1978年以降における、「店舗その他との併用住宅も含めた借家全体」(総数)をはじめとする、主要借家の畳(たたみ)1畳分あたりの全国平均家賃の推移は次の通り。「公営の借家」(都営、市区町村が運営する賃貸住宅。いわゆる「公団」)に関しては1990年代以降ほぼ横ばいの傾向をみせていることが分かる。物価の上昇もほとんど起きていないことを合わせて考えれば、非常に安定した家賃で提供されている借家といえる。

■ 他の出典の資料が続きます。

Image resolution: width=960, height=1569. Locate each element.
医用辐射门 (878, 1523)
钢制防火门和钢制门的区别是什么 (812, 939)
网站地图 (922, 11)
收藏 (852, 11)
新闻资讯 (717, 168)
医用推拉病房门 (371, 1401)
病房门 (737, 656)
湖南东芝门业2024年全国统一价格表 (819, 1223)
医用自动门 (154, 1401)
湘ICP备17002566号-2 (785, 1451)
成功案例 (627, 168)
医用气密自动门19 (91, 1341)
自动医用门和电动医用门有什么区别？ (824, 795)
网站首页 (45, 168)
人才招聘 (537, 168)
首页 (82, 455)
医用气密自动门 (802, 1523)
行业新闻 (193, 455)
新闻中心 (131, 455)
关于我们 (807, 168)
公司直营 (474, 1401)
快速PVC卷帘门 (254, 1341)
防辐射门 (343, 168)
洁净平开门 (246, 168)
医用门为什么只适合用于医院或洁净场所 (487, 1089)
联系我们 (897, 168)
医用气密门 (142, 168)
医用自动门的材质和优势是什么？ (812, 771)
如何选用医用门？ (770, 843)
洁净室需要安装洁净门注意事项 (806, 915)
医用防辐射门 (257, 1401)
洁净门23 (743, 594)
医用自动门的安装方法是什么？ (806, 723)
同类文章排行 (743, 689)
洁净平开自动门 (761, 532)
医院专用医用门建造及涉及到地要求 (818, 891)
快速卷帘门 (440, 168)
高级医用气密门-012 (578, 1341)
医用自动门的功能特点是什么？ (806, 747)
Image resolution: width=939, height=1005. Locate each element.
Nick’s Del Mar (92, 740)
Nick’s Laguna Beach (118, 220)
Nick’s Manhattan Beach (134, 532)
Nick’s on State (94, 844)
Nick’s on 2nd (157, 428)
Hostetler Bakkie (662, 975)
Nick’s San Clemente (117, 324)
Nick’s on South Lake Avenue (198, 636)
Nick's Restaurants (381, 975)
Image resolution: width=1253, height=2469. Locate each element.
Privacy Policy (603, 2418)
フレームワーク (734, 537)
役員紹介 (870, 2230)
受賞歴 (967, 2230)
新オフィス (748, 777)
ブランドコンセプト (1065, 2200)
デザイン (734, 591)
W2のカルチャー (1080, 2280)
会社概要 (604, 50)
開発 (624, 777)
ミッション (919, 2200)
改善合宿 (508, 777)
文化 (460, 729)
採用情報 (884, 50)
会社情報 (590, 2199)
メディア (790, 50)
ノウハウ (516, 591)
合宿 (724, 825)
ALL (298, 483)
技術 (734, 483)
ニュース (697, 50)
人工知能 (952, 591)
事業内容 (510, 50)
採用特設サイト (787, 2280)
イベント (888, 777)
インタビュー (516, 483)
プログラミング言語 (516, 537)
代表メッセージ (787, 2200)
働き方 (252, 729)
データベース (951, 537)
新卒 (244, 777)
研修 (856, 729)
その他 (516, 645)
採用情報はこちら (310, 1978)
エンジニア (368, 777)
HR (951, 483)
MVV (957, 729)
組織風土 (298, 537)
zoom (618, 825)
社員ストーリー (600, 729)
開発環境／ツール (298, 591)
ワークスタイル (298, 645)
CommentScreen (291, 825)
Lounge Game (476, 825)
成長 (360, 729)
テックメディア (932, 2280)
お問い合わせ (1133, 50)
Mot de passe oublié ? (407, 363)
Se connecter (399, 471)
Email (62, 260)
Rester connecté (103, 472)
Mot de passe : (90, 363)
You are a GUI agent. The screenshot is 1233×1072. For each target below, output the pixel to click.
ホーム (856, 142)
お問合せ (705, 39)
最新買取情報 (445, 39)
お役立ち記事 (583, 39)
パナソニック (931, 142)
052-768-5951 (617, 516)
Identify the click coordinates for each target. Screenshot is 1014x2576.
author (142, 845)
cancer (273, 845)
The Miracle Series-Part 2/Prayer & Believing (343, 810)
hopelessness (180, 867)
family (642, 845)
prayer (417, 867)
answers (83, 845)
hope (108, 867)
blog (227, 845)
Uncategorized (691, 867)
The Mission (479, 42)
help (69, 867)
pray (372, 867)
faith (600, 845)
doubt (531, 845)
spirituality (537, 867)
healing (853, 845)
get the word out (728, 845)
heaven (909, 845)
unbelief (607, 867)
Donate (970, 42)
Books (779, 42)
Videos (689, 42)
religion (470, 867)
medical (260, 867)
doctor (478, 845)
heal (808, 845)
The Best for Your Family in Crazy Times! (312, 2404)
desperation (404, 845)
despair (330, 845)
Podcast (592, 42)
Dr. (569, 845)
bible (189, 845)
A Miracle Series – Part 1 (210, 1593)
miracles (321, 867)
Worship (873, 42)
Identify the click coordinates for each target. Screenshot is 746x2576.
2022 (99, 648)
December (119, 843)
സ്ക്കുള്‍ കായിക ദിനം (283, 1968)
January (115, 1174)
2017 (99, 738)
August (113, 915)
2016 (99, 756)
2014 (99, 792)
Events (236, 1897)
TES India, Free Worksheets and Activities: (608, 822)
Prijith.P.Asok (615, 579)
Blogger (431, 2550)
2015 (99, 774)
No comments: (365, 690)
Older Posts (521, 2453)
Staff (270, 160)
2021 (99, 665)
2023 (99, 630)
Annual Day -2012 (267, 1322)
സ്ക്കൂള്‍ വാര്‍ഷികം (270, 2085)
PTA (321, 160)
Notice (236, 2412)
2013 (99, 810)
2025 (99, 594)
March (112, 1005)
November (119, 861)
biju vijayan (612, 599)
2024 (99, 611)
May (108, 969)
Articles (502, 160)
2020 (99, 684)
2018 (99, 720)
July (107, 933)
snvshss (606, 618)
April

もっともその分、入居条件が厳しく、誰もが気軽に借りられるとは限らない(それでも最近の地方における物件では、そのハードルは随分と下がっているようだが)。

↑ 借家の種類別1畳あたり家賃(円)
↑ 借家の種類別1畳あたり家賃(円)

「給与住宅」とは「社宅や公務員住宅などのように、会社や団体、官公庁などが所有または管理して、その職員を職務の都合上または給与の一部として居住させている住宅」を指す。言い換えれば給金の一部が家賃として肩代わりされていることになる。この「給与住宅」は元々福利厚生の一環的なところもあり、長らく各項目中では最安値を示していたが、2003年には「公営の借家」と逆転。その後も家賃は上昇中。一般的な借家と比べればまだまだ割安だが、この上昇ぶりはやや気になるところ。居住環境そのものを改善させて、「単に住めればよい」から「快適な住環境の提供」へとシフトし、就業のメリットを底上げ。その過程で家賃も引き上げざるを得なくなっているのかもしれない(それでもまだまだ民間の一般的な借家と比べれば割安だが)。

「都市再生機構・公社の借家」は漸増を続けているが、意外にも民間の一般的な借家は「民間・木造借家」「民間・非木造借家(=鉄筋コンクリート)」ともに横ばいから漸減の傾向にあった。民間の借家相場が安定化していた表れともいえる。ただし直近の2023年では他の種類同様、前回調査と比べると増加している。ロシアによるウクライナへの侵略戦争で生じた世界的な資源高による物価高の前には、民間借家も家賃の値上げをせざるを得ないようだ。

相場安定、漸減化していた理由は複数考えられる。賃貸市場そのものの安定化、さらには供給側の過多、借入側の可処分所得の横ばい傾向、そして既存賃貸住宅の老朽化に伴う家賃アップの困難さなどが想起されよう。